The general understanding in New York is that tax liability incurred during the marriage is marital debt. See, Carlin v. Carlin, 629 N.Y.S.2d 814, 816 (“any future liability arising from the parties' failure to file tax returns for several years is joint and several.”). Since the non-indebted spouse shared equally in the benefits derived from the indebted spouse’s failure to pay his or her income taxes, the non-indebted spouse must share in the financial liability arising out of indebted spouse’s failure to pay his or her taxes. Conway v. Conway, 815 N.Y.S.2d 233 (N.Y. App. Div. 2d Dep’t 2006) (spouse was found to be liable for one-half of the parties' tax obligation arising out of their failure to pay proper income taxes during their marriage).

It has been repeatedly held that marital debt liability for the non-indebted spouse does not include penalties or interests accrued by the indebted spouse as a result of failing to pay his or her taxes. In Capasso v. Capasso, while a wife was held equally responsible for the income tax debt resulting from her husband’s criminal tax evasion, she was not responsible for the $500,000 fine imposed on the husband after his criminal conviction for income tax violations, nor should she, as an innocent spouse, be liable for any “penalties imposed by IRS on account of the acts” of her husband. Capasso v. Capasso, 517 N.Y.S.2d 952, 968. (N.Y. App. Div. 1st Dep’t 1987). A similar result was found in Cooper v. Cooper, where wife was responsible for one-half of federal tax liability incurred when husband filed amended income tax returns, but she was not responsible for any interest and penalties as a result of the filing of the amended tax returns, because the federal tax liability was incurred during the marriage and husband was responsible for delay in reporting income declared on those amended returns. Cooper v. Cooper, 923 N.Y.S.2d 596 (N.Y. App. Div. 2d Dep’t 2011).
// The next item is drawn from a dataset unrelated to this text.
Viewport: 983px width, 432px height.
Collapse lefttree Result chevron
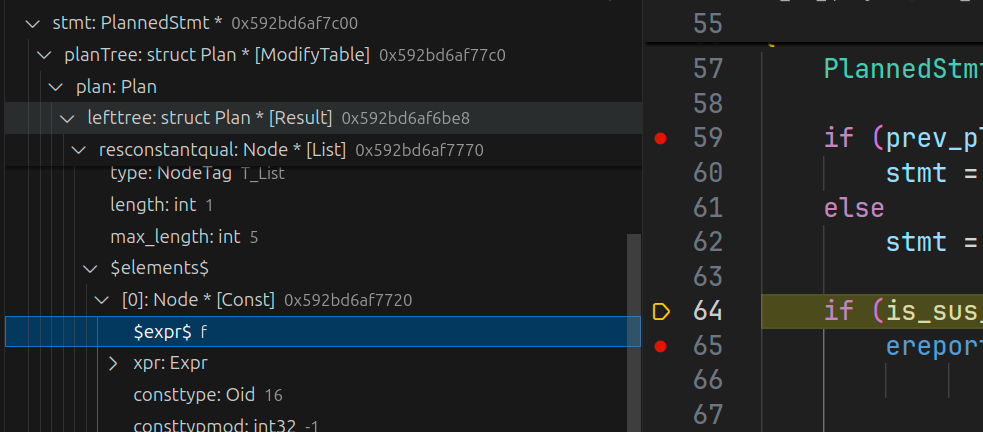[67, 118]
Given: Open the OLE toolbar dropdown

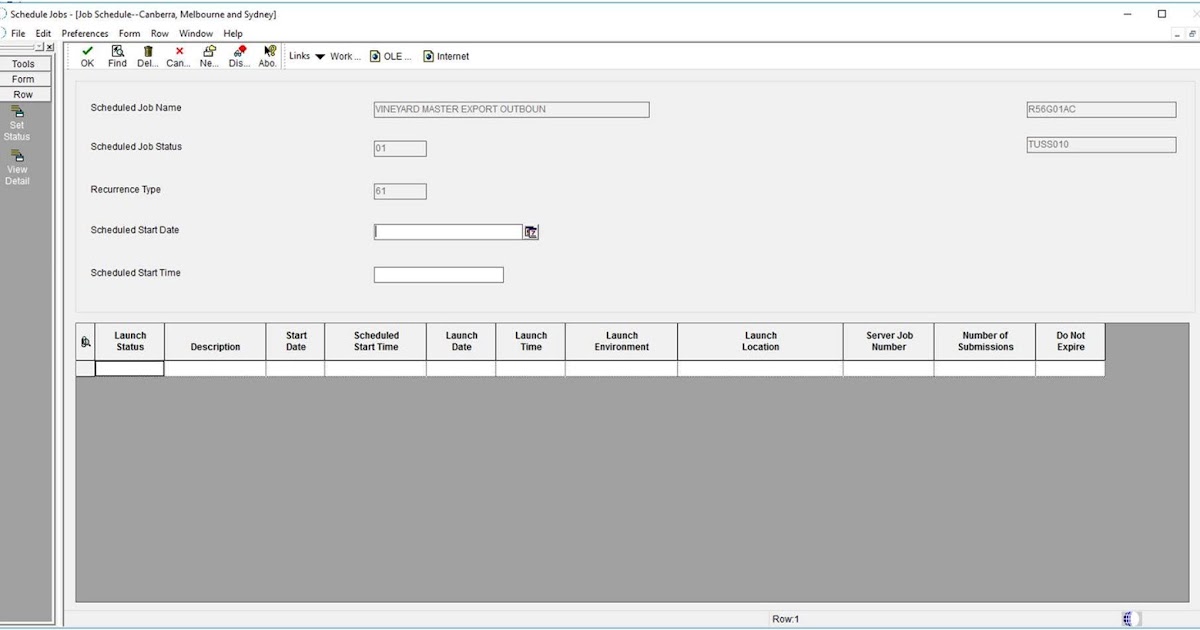Looking at the screenshot, I should (390, 56).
However, when there is “economic fault” on behalf of the obligated spouse, at least one court has determined that the income tax debt is that of the indebted spouse. Frey v. Frey, 892 N.Y.S.2d 159 (N.Y. App. Div. 2d Dep’t 2009). Although Frey v. Frey seems to be an outlier case, when the divorcing spouses of Frey, “for the most part, maintained separate finances, and determined from the start of the marriage to file separate tax returns,” the trial court acted within its discretion to direct the defendant, “who failed to file tax returns throughout the duration of the marriage,” to bear the responsibility for paying income taxes, interest, and penalties. Id. at 160-01. The plaintiff has no role whatsoever in the operation of the defendant's business, and plaintiff did not learn that defendant failed to file tax returns until after plaintiff filed for divorce. Id. at 161.

In the scenario before us, even if Jill filed her own taxes throughout the marriage, she still benefited from her spouse’s failure to pay his income taxes during the marriage; therefore, Jill could be responsible to her spouse, upon equitable distribution of property, for a portion of Jack’s tax debt. However, this is only for tax accrued during the years of the marriage and does not include penalties or interest on the debt. Jill may want to argue that Jack is at economic fault and thus she should have to pay his tax debt, however, this would be a difficult argument to make.